Upon receiving this information, Trump did not ask his National Security Advisor Marco Rubio, who is also the Secretary of State, to convene a meeting to discuss US options: he simply ordered the US Navy to immediately abandon the Prosperity Guardian fight against the Houthis, supposedly employing some choice language about the idiocy of exhausting US naval missile stocks to safeguard the commercial freight of Nato Mediterranean countries: whose own warships lolled idly by instead of defending their commerce.
All this set the stage for Trump’s new approach to the Ukraine war. America had just helped Israel defeat Iran — as well as its proxies, the Assad regime of Syria, Hezbollah and Hamas — with a total military aid budget of $3.8 billion: or less than 0.5% of total US military spending. The Israelis, for their part, had immediately mobilised 700,000 active-duty troops and reservists after the war started on October 7, out of a total of 7.7 million Israeli Jews and Druze subject to military service.
As for Ukraine, its population still exceeds 36 million. Yet its army has never exceeded a million soldiers. Millions of Ukrainians of military age have not served a day in uniform, with some having bought exemptions and others having fled to Poland, Germany or as far afield as Thailand. Yet all this pales in comparison with Ukraine’s EU allies. Despite including 450 million inhabitants, or 5.5% of the world’s population, it has just 1.5 million men in uniform. That number reaches 1.9 million counting paramilitary forces, every one of whom eats three meals a day in their camps, barracks, bases and ships at sea — but none of whom are available to fight.

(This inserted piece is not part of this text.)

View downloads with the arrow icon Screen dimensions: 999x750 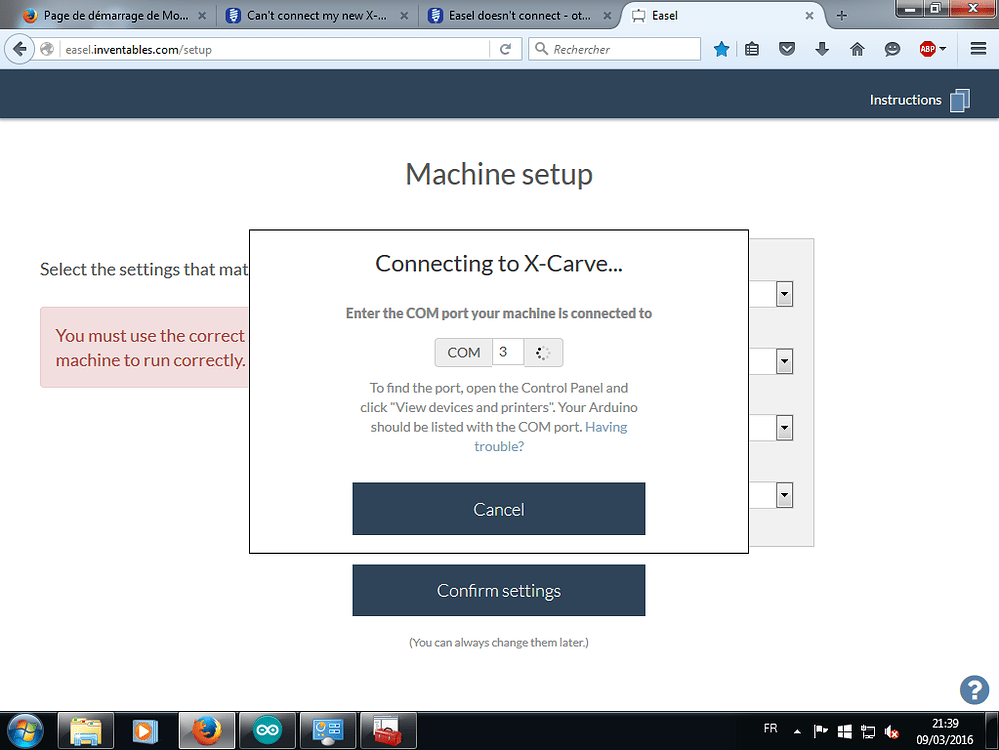tap(822, 48)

And the number of EU troops sent to Ukraine? Zero. That is ultimately why the Trump plan has made its concessions to Putin. It is not a pretty spectacle to see Washington replacing unconditional support for Ukraine with an ultimatum to end the war or else. But it really must focus on the global Chinese threat, especially when the Europeans have proved such unreliable partners.
Besides the EU, or more likely a compact of major European countries, could easily take full control of the situation if they wished: by simply sending troops to help Ukraine, if only for logistical support and equipment repair well behind the front. This would pose very little risk to themselves, while releasing Ukrainians for combat roles and immediately changing attitudes to the EU — or at least to the contributing nations — in the White House and in the US Congress.
If even that is too much, the EU’s entire machinery of pretended military strength will be exposed as a fraud, and so will its claim to challenge White House priorities, shaped by global rather than just European realities.